- [AUSZUG ZUM LESEN]
□ □ □ □ □ □ □

Fünf bunte Jahre Zwischennutzung Warmbächlibrache sind zu Ende. An der Beerdigung der beliebtesten Steinwüste Berns hat der Bewegungsmelder mit den Trauergästen über die Vorstellung von Freiraum gesprochen, die in den Köpfen weiterlebt. Von Noè Jeanne Freiburghaus

Spätestens seit der Sauvage stadtbekannt: Die Warmbächlibrache.
Foto: Erlend Gass

Es wurde in den vergangenen Wochen viel gemunkelt, es werde doch sicher noch ein drittes Mal verlängert, aber nun ist es soweit: Die Brache ist wieder voll leer, vollständig geräumt und alles, was bleibt, sind unzählige unvergessliche Erinnerungen und ein paar zurückgelassene Lavendelsträucher, die in Holligen ihre letzten Tage bis zur grossen Umgrabung zählen. Die Bus Stop Bar hat den Löffel und der Verein Warmbächlibrache den Schlüssel zum Gelände abgegeben.

□ □ □ □ □ □ □

- [ARBEITSAUFTRAG 1]
Prüfen Sie, ob die folgenden Aussagen mit dem Text über die Warmbächlibrache übereinstimmen, und antworten Sie jeweils mit Ja oder Nein sowie den entscheidenden Worten des Textes im genauen Wortlaut: (a) Die Zwischennutzung dauerte fünf Jahre. (b) Die Zwischennutzung wurde ein drittes Mal verlängert. (c) Der Verein Warmbächlibrache hat den Schlüssel zum Gelände abgegeben.
- [ARBEITSAUFTRAG 2]
Welche Pflanzen sind laut dem Text über die Warmbächlibrache nach der Räumung zurückgeblieben?
- [ARBEITSAUFTRAG 3]
Führen Sie den Text über die Warmbächlibrache im Anschluss an seinen letzten Satz weiter.
Das anschliessende Material steht für sich und ist vom Text über die Warmbächlibrache unabhängig.

- [GEGEBENE ANGABEN]
□ □ □ □ □ □ □

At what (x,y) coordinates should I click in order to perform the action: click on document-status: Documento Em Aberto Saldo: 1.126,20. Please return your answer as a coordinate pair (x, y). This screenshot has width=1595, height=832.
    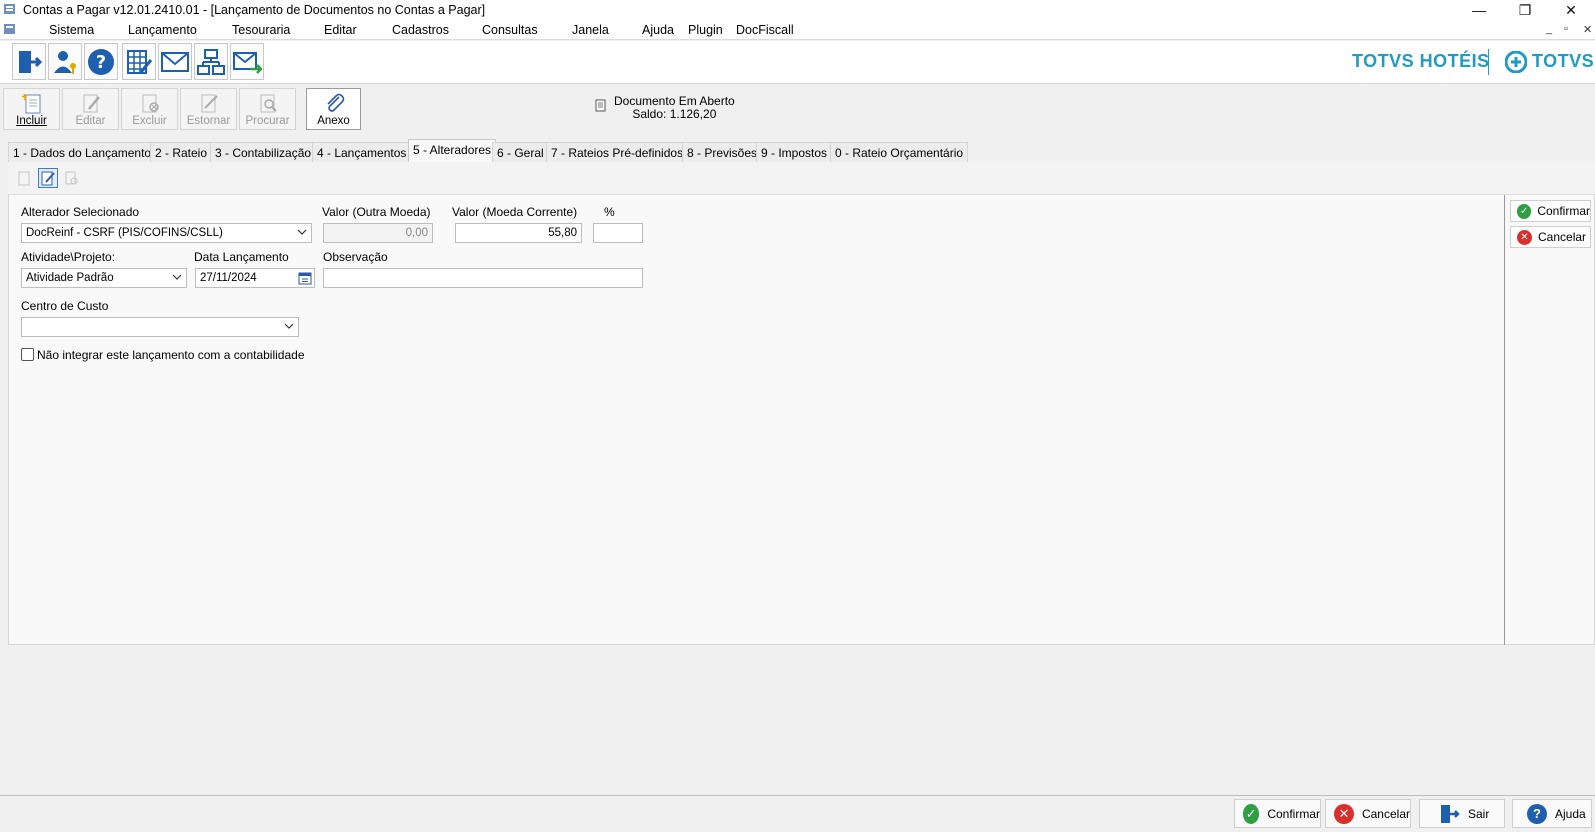
    Looking at the image, I should click on (674, 108).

□ □ □ □ □ □ □

- [ANTWORTBEREICH 1]
(a) Ja: „Fünf bunte Jahre Zwischennutzung Warmbächlibrache sind zu Ende.“
(b) Nein: „aber nun ist es soweit: Die Brache ist wieder voll leer, vollständig geräumt“
(c) Ja: „der Verein Warmbächlibrache den Schlüssel zum Gelände abgegeben“

- [ANTWORTBEREICH 2]
Ein paar Lavendelsträucher.

- [ANTWORTBEREICH 3]
Die etwas andere Abdankung

Vor einigen Tagen wurde sie noch ein allerletztes Mal belebt und betanzt – coronabedingt in einem etwas kleineren Rahmen als 2019 beim Musik-Openair «Ende Gelände». Doch ein überwältigendes Feuerwerk an einem der bereits platzierten Bauprofile bildete den fulminanten Abschluss, der dem urbanen Begegnungsort würdig war.

Rituell und liebevoll wurde die Brache am Sonntagmorgen mit sich selbst zugebuddelt.
Foto: Noè Freiburghaus

Am Morgen danach präsentiert sich bereits ein ganz anderes Bild: Der Duft von Weihrauch liegt in der Luft, die Brache wurde beigesetzt. Die Anwesenden, die sich in den letzten fünf Jahren für die Zwischennutzung engagiert haben, sind beim Grebt nicht nur wegen dem Kater eher leise. Zu hören sind nur die Bohrgeräusche der Demontage irgendeines Holzkonstrukts und das Klackern von Spraydosen im Hintergrund. Ein Graffiti Künstler arbeitet an seinem letzten, vergänglichen Werk vor Ort. «Diese Impermanenz hat viel der Brache-Energie ausgemacht. Nichts für immer. Alles für jetzt», sinniert Christian, Pfarrer und Vereinspräsident der Brache.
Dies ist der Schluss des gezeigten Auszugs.